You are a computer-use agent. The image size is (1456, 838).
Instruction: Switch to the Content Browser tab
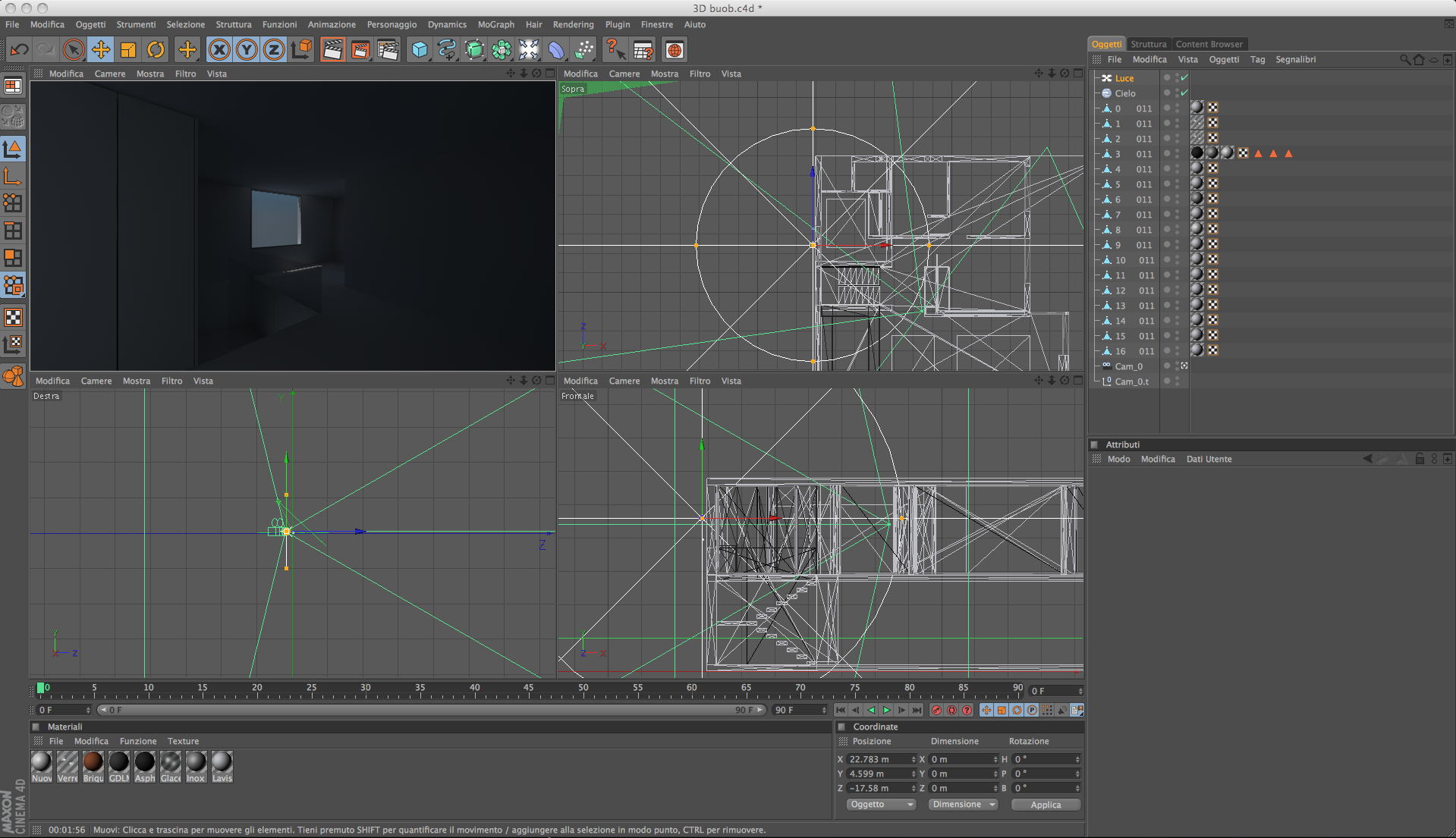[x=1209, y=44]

...

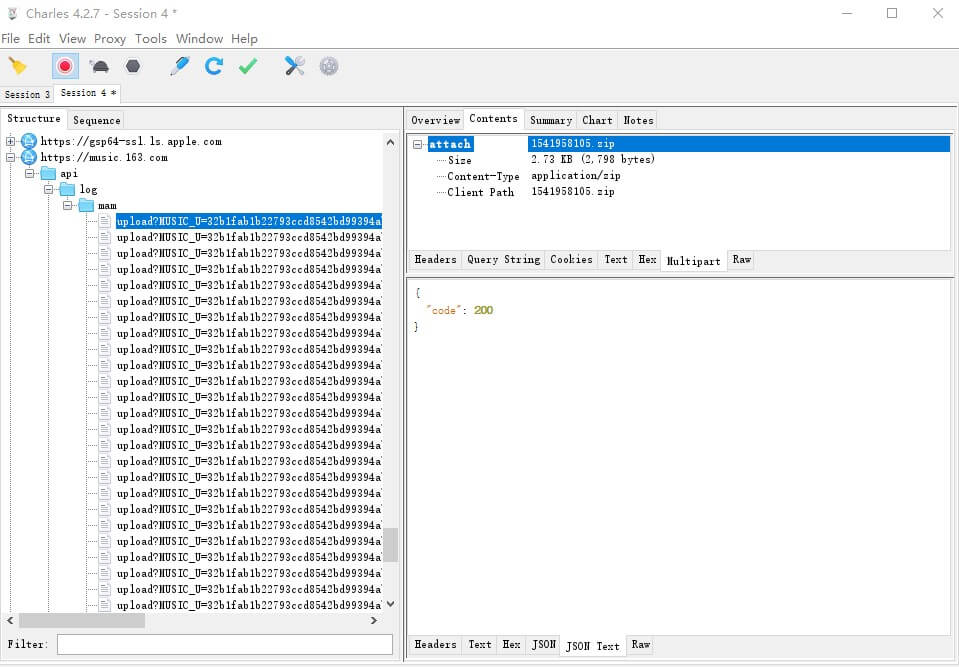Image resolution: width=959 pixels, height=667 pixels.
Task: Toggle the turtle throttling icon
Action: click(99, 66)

==

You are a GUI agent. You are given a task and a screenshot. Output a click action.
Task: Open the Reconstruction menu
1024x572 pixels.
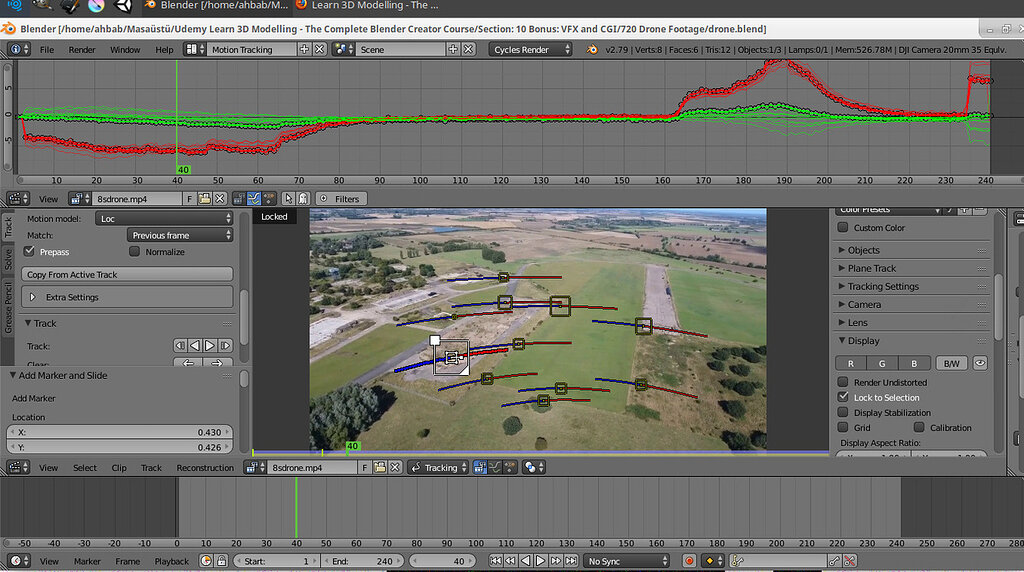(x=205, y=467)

**AIM**
Rewrite the items from the line containing "Image resolution: width=959" through the line containing "Action: click(99, 66)", replacing "turtle throttling icon" with "network throttling icon" and leaving everything else unchanged. Give only those lines, without the pictures.

**CORRECT ANSWER**
Image resolution: width=959 pixels, height=667 pixels.
Task: Toggle the network throttling icon
Action: click(99, 66)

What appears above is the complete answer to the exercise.